Panellists: Commissioners Caroline Thomson, Paul Bonner, Peter Ansorge, Karin Bamborough, John Ranelagh and Farrukh Dhondy

Members of the original Channel 4 Commissioning team come together to explain what was so different about this new broadcaster. What were their priorities? How did they achieve these extraordinarily original programmes? And what did the remit to ‘innovate in the form and content of programmes’ and ‘to reach new audiences not catered for currently by British television’ mean to them? Significant aspects of people’s lives, political opinion, thought and creativity, style and culture were simply untouched by British television in the 1970s. This new channel was determined to give them space, with some of its bravest programming, during its first decade.

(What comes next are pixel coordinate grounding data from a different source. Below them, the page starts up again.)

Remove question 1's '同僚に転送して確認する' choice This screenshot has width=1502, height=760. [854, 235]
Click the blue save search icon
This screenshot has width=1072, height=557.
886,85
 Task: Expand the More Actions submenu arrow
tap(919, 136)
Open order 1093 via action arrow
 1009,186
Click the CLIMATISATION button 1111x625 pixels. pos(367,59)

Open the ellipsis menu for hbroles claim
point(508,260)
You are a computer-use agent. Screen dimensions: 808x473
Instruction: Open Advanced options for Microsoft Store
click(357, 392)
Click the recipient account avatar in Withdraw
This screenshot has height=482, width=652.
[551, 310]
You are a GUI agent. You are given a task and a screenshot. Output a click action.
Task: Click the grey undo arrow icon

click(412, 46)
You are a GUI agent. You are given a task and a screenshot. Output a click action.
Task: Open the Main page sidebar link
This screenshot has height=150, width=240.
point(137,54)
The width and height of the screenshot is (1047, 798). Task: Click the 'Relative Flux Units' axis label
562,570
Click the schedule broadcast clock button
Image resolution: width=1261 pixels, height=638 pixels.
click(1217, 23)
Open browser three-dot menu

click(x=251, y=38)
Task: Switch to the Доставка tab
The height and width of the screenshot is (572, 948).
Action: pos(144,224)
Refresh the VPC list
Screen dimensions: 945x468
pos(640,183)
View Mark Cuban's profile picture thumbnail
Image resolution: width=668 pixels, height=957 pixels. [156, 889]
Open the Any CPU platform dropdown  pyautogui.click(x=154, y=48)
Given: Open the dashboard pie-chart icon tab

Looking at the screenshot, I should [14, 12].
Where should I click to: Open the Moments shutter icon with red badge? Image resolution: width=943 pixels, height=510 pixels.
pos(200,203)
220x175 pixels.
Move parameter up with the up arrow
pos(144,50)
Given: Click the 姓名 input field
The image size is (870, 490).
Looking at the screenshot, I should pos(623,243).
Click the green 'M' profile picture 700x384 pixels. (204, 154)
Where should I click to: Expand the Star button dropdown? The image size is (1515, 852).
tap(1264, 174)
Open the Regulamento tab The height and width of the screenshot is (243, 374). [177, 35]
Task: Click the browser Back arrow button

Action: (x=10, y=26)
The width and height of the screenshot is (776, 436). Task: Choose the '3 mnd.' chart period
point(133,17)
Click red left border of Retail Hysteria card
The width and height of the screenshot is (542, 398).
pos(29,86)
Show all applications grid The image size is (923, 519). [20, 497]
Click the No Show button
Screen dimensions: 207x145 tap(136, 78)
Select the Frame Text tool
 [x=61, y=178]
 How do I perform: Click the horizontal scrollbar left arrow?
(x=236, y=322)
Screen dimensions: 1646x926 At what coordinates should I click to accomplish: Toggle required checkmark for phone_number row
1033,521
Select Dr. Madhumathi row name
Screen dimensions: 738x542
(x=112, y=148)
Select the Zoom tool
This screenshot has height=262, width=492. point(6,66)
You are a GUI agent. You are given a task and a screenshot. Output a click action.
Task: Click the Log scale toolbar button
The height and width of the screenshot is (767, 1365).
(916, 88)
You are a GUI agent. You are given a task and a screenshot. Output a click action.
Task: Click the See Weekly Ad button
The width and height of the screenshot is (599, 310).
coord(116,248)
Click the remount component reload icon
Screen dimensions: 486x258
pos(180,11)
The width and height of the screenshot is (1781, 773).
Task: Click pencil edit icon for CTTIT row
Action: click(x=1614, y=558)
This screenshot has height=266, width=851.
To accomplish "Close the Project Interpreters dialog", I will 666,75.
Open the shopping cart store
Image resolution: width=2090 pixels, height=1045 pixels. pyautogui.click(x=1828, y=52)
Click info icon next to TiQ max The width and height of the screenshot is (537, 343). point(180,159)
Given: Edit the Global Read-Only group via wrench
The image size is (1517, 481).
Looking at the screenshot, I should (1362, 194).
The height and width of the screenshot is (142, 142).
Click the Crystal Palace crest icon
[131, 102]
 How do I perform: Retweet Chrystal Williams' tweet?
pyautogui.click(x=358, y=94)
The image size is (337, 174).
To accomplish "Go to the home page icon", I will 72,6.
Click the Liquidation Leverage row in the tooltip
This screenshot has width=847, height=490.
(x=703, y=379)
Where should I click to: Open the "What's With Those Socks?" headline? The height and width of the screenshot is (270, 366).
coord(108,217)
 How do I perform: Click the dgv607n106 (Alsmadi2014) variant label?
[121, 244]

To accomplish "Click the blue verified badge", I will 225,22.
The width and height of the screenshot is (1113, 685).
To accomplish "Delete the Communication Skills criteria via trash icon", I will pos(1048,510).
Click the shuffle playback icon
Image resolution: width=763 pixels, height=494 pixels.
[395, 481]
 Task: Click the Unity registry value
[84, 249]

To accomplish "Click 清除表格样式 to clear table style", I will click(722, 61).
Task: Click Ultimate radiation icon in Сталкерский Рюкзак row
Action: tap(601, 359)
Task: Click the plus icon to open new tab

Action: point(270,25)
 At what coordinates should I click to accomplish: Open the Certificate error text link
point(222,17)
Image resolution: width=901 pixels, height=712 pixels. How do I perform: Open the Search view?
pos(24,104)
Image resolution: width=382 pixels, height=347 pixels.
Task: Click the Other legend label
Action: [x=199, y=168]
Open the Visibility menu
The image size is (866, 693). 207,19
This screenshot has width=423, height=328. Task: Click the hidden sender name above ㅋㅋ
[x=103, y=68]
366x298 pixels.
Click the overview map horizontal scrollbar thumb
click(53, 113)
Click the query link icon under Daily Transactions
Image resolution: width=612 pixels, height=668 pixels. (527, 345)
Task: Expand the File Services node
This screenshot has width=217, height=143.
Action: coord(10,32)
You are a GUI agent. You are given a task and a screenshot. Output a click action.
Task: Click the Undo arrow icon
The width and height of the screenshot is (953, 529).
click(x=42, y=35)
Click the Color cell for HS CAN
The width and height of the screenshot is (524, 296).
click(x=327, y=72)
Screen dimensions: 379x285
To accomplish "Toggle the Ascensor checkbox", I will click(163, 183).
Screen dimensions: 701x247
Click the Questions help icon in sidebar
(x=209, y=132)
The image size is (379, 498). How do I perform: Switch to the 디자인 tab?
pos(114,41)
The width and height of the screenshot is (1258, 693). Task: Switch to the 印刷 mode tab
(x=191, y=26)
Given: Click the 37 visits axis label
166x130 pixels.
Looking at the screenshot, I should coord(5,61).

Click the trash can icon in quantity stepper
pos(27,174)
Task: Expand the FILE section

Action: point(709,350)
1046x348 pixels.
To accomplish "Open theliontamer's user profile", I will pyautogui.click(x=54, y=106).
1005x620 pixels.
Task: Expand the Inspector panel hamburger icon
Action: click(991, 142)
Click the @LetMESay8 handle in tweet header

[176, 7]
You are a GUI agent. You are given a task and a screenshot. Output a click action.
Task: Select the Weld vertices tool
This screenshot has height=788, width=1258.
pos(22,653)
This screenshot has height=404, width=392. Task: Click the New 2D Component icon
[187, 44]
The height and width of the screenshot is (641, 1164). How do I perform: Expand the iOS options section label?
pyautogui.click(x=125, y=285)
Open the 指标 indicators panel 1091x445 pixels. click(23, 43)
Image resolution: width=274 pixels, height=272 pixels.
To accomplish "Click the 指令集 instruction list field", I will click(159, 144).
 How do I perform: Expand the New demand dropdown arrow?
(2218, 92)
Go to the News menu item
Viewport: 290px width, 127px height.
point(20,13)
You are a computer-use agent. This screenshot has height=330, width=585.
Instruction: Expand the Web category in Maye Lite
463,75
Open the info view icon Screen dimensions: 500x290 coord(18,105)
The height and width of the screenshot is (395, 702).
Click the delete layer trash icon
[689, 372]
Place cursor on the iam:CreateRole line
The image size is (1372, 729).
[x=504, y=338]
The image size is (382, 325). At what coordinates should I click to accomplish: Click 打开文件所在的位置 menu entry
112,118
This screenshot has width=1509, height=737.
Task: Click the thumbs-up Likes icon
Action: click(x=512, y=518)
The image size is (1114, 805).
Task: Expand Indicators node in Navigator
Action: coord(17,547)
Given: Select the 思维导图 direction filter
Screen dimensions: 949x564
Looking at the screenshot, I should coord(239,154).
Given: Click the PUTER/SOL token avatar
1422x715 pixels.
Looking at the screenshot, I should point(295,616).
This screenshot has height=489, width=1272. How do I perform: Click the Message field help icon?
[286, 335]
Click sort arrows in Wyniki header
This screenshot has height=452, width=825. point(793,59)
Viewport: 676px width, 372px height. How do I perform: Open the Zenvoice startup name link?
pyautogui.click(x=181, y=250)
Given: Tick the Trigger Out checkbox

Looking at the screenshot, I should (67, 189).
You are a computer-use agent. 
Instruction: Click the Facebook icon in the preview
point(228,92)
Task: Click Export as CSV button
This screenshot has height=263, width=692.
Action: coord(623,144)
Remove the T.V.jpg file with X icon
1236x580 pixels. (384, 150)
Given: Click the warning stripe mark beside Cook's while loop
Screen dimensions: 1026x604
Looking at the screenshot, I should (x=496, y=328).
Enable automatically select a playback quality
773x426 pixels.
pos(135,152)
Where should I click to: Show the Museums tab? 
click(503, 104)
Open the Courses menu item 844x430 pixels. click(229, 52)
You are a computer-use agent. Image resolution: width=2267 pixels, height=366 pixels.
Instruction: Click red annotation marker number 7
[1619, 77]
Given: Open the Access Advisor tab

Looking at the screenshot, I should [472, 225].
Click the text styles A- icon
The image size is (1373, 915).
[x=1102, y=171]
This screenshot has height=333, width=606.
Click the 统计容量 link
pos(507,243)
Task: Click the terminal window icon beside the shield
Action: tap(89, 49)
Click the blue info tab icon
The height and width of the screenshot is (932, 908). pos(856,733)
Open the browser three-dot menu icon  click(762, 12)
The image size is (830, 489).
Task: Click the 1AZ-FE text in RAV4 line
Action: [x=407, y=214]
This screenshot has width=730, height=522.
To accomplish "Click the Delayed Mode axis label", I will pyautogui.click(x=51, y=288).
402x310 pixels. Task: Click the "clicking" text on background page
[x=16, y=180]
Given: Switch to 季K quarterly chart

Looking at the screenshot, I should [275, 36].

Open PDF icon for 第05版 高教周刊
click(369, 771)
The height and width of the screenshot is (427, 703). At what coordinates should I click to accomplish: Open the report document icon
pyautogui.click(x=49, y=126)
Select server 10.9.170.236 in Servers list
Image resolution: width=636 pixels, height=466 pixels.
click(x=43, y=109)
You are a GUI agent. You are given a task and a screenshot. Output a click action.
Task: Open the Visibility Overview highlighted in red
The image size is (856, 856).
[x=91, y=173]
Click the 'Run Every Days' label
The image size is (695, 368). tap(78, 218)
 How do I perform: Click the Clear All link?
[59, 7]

Channel 4: the First Ten Years
The first years of Channel 4 were an exhilarating period for anyone involved. The excitement and optimism of changing television carried everyone along – ‘the remit’ was an explicit rationale to experiment in the form and content of programmes, push the boundaries and to challenge the mainstream by introducing a wider range of distinctive alternative programmes. In many areas Channel 4 introduced a radical diversity – new forms and genres of television, creating spaces where different ideas could meet their audiences.

This short season at the BFI Southbank is planned to celebrate the innovations and principles of early Channel 4, some of which may be relevant again at a time of change as television enters an entirely new digital terrain. A panel discussing Channel 4: The Television Revolution may be the relevant place to offer some elements of the overall intention and rationale for the season.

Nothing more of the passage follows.